The previous description of the disclosure is provided to enable any person skilled in the art to make or use the disclosure. Various modifications to the disclosure will be readily apparent to those skilled in the art, and the generic principles defined herein may be applied to other variations without departing from the spirit or scope of the disclosure. Thus, the disclosure is not intended to be limited to the examples and designs described herein, but is to be accorded the widest scope consistent with the principles and novel features disclosed herein.

Claims

1. A branch predictor circuit comprising:

branch direction prediction logic;

a linked list comprising a plurality of predictor entries each comprising a link address register; and

a Least-Recently-Used (LRU) indicator indicative of a relative age of each of the plurality of predictor entries of the linked list;

the branch predictor circuit configured to: detect a first branch instruction corresponding to a subroutine call in an instruction stream; determine whether the first branch instruction is predicted to be taken based on the branch direction prediction logic; and responsive to determining that the first branch instruction is predicted to be taken: allocate a first least-recently-used predictor entry of the plurality of predictor entries of the linked list based on the LRU indicator; and store a sequential address for the first branch instruction in the link address register of the first least-recently-used predictor entry.

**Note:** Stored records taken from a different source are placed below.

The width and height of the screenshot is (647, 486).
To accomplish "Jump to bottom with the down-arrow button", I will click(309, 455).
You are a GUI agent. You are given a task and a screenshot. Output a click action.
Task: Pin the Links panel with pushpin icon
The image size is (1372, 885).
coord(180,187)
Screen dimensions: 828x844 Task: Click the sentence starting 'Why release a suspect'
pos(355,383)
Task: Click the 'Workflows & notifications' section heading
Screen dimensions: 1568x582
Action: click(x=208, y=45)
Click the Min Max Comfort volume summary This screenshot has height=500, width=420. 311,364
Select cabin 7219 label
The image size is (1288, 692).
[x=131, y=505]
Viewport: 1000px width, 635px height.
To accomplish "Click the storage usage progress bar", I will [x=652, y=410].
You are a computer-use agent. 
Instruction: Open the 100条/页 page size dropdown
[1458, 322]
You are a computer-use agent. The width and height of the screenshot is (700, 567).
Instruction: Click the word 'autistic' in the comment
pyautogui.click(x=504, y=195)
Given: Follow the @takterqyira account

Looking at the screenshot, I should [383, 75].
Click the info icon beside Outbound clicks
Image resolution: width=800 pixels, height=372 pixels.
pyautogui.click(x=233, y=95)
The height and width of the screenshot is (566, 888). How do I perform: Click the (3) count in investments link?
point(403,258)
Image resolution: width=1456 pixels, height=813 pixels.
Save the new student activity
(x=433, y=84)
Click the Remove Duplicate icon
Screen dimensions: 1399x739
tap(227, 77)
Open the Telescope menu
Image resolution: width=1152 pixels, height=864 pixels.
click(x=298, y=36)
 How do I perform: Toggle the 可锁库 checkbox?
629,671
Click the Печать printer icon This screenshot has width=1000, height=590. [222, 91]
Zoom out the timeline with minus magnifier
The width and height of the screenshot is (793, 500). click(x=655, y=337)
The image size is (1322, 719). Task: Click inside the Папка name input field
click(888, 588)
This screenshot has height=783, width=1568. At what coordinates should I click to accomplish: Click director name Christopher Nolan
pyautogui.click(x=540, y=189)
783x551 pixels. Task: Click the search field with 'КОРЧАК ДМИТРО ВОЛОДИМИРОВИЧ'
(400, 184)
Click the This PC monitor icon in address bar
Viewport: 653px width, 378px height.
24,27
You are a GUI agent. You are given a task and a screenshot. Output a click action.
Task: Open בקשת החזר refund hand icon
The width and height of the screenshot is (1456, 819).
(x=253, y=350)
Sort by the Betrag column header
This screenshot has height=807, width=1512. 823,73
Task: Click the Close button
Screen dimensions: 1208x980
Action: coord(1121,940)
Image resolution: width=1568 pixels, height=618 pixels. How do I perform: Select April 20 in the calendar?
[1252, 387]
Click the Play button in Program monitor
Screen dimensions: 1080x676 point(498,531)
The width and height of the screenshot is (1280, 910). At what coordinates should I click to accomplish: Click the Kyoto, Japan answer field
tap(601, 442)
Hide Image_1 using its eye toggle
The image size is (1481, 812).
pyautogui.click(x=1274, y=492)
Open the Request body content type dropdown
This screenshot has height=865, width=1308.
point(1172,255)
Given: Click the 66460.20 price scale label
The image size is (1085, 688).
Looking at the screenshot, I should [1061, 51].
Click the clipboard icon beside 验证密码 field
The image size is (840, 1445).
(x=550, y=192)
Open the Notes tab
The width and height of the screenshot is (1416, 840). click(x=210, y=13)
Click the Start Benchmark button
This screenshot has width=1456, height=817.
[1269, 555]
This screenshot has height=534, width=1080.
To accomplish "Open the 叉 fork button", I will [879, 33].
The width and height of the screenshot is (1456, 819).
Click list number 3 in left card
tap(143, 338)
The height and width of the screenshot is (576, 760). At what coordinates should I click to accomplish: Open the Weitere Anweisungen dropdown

2. The branch predictor circuit of claim 1, further comprising a read pointer indicative of a current read position in the linked list;

wherein the branch predictor circuit is communicatively coupled to a branch information queue (BIQ);

wherein each predictor entry of the plurality of predictor entries of the linked list further comprises: a next-newest-entry pointer; and a restoration LRU indicator;

wherein the branch predictor circuit is further configured to, responsive to determining that the first branch instruction is predicted to be taken: update the next-newest-entry pointer of the first least-recently-used predictor entry to indicate a next-newest predictor entry among the plurality of predictor entries; update the LRU indicator to represent the relative age of each of the plurality of predictor entries of the linked list; store an updated value of the LRU indicator as the restoration LRU indicator of the first least-recently-used predictor entry; store a current value of the read pointer in the BIQ as a recovery read pointer associated with the first branch instruction; and update the read pointer to point to the first least-recently-used predictor entry.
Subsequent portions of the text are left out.